--- PROVIDED RECORDS Enclosed Below ---

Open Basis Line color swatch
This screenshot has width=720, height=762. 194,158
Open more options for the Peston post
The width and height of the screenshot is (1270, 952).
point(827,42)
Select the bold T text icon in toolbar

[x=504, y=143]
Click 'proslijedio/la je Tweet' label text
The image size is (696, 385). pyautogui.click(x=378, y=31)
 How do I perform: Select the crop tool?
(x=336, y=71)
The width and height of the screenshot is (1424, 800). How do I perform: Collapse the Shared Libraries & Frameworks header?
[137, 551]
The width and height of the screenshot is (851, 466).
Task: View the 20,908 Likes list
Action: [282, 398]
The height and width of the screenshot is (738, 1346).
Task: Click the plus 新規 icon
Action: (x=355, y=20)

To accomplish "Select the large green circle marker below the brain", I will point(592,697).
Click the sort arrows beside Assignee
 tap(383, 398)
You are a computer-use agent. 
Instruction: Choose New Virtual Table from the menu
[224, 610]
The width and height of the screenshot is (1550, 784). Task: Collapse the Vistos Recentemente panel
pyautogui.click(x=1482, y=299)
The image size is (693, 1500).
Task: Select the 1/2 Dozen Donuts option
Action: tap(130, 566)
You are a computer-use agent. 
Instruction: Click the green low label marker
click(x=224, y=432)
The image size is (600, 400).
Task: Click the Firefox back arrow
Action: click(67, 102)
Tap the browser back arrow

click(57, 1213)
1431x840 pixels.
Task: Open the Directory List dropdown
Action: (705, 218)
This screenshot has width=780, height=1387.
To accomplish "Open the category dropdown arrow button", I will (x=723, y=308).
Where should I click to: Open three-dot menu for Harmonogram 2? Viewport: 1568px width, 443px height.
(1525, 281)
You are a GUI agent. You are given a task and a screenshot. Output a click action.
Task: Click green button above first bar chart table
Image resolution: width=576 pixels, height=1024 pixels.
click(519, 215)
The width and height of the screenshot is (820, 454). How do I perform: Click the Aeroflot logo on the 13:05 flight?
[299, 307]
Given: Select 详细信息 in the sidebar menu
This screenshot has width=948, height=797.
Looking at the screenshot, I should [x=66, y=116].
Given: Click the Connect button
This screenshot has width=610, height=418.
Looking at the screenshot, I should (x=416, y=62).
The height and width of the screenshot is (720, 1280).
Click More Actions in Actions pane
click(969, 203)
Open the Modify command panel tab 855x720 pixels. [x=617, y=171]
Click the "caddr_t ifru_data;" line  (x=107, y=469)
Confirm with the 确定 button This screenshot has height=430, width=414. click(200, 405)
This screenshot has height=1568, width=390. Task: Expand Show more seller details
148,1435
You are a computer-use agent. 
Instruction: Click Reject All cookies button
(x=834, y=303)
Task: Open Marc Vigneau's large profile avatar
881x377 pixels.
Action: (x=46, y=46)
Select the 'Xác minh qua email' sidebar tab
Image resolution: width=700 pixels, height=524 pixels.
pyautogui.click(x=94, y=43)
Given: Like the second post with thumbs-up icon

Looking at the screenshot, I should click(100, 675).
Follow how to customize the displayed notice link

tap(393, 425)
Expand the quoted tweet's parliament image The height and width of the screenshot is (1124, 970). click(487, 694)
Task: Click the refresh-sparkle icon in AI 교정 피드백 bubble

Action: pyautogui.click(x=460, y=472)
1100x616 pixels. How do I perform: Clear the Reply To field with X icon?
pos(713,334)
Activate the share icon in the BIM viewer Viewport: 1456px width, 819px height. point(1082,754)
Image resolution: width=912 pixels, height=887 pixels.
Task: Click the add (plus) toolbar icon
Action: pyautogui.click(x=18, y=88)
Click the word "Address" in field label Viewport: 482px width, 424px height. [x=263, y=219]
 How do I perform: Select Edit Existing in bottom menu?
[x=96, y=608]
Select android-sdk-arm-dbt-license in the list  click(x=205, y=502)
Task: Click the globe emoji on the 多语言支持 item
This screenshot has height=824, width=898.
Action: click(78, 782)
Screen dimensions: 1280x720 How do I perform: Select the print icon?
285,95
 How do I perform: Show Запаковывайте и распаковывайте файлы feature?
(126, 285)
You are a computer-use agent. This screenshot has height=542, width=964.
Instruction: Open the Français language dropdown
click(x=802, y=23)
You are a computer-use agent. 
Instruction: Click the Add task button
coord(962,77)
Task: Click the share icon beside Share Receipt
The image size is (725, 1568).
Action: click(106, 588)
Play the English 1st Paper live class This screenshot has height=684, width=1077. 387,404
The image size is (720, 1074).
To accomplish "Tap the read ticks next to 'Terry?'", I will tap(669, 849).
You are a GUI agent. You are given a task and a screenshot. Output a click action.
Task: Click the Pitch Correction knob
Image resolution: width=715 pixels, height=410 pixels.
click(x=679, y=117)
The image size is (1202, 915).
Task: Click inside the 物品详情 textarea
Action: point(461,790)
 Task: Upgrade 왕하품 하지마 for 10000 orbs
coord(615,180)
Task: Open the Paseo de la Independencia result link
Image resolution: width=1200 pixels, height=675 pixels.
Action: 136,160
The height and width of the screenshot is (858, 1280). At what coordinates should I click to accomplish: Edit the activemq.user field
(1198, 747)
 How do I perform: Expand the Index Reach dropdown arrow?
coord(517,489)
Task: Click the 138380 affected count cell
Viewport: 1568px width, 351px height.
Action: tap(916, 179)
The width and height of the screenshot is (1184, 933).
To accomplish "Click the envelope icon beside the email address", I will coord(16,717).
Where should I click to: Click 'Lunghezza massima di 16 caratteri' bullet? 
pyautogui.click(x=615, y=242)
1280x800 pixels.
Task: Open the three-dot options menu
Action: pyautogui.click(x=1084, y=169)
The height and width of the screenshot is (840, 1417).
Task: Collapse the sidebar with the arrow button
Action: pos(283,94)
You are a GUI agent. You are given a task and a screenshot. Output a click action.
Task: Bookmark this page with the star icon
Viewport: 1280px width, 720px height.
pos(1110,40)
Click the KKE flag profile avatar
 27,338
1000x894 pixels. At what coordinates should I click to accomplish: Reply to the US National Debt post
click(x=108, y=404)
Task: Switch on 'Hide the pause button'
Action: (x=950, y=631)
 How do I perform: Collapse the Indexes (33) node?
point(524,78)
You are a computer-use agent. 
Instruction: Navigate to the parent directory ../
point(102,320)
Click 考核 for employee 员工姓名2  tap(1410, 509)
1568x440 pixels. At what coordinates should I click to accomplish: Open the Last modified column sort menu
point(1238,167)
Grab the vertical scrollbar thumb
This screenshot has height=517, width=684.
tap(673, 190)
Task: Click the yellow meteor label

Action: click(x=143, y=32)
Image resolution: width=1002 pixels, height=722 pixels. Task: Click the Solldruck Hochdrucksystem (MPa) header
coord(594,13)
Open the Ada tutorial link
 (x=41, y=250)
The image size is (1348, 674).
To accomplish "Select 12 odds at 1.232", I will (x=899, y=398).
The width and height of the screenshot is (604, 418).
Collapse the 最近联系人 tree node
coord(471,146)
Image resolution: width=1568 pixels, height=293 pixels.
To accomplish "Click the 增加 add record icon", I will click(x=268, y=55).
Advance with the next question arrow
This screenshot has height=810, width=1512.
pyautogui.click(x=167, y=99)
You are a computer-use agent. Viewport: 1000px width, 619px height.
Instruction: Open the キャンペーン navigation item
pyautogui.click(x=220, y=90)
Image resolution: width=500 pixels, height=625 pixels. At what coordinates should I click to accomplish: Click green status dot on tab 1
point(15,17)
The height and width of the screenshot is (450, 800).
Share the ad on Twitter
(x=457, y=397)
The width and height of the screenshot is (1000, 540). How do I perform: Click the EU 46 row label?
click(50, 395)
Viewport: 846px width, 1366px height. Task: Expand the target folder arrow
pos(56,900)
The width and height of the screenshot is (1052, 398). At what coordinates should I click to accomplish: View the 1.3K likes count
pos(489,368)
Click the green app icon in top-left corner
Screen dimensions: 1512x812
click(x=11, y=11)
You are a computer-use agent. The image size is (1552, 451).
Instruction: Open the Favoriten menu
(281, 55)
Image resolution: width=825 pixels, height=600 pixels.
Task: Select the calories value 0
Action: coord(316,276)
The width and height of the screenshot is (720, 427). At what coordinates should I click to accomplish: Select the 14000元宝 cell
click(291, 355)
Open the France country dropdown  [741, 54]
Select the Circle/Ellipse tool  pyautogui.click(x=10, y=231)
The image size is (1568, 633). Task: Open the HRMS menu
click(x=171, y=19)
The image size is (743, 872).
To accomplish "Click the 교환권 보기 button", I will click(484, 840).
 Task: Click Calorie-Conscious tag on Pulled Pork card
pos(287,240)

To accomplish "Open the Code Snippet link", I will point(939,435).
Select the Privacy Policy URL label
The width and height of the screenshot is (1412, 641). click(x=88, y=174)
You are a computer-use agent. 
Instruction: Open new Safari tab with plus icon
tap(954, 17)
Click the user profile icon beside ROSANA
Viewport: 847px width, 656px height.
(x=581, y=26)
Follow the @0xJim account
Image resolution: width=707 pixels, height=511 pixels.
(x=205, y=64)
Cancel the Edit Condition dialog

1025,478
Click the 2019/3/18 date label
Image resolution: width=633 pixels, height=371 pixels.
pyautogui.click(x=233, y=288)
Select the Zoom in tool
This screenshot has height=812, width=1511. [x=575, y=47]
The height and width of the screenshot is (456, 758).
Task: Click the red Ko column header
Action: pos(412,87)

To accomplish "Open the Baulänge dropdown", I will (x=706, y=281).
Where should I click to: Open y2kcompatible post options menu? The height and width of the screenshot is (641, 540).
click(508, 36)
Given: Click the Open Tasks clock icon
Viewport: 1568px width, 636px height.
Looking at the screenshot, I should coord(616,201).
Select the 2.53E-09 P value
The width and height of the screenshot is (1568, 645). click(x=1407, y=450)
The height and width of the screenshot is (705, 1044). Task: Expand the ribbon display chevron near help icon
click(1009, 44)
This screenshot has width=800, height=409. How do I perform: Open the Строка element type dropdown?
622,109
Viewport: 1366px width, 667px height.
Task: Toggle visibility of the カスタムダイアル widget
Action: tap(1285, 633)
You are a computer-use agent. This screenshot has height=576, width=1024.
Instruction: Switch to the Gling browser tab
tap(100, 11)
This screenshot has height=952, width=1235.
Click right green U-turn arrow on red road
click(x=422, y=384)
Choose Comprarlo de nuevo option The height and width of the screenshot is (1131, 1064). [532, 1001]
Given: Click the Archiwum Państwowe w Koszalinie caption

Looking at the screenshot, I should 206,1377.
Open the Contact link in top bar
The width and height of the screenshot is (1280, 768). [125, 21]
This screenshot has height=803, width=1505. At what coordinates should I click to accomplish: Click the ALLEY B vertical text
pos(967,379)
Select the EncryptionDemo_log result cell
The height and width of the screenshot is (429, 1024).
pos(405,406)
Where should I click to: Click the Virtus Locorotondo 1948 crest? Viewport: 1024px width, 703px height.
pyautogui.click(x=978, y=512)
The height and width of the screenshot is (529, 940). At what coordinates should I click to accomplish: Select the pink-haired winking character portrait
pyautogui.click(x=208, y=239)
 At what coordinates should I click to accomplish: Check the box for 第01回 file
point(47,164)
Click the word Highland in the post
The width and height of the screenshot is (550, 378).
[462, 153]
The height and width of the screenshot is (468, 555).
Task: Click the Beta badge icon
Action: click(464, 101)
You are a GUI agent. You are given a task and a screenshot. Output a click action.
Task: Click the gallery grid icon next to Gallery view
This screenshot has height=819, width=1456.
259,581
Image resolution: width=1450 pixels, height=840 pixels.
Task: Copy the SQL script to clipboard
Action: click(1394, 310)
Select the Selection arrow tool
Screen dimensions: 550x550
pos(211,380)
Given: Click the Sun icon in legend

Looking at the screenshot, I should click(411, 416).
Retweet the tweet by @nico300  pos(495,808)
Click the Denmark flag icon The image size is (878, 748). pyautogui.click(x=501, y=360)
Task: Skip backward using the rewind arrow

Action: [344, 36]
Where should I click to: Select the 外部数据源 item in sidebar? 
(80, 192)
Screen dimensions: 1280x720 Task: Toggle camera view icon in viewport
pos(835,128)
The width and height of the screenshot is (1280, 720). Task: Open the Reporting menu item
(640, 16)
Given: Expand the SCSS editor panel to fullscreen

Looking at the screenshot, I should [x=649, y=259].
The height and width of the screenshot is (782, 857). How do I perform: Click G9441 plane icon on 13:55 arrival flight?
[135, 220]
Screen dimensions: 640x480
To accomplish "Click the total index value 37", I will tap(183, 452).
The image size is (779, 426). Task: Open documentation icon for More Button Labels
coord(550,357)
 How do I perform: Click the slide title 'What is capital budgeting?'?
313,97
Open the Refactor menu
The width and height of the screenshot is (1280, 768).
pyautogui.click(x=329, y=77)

--- End of Enclosed PROVIDED RECORDS ---

* _WORK TASK_
A single figure is required: the number of lines in the entries above that include the word "next".

* _ANSWER TO THIS EXERCISE_
3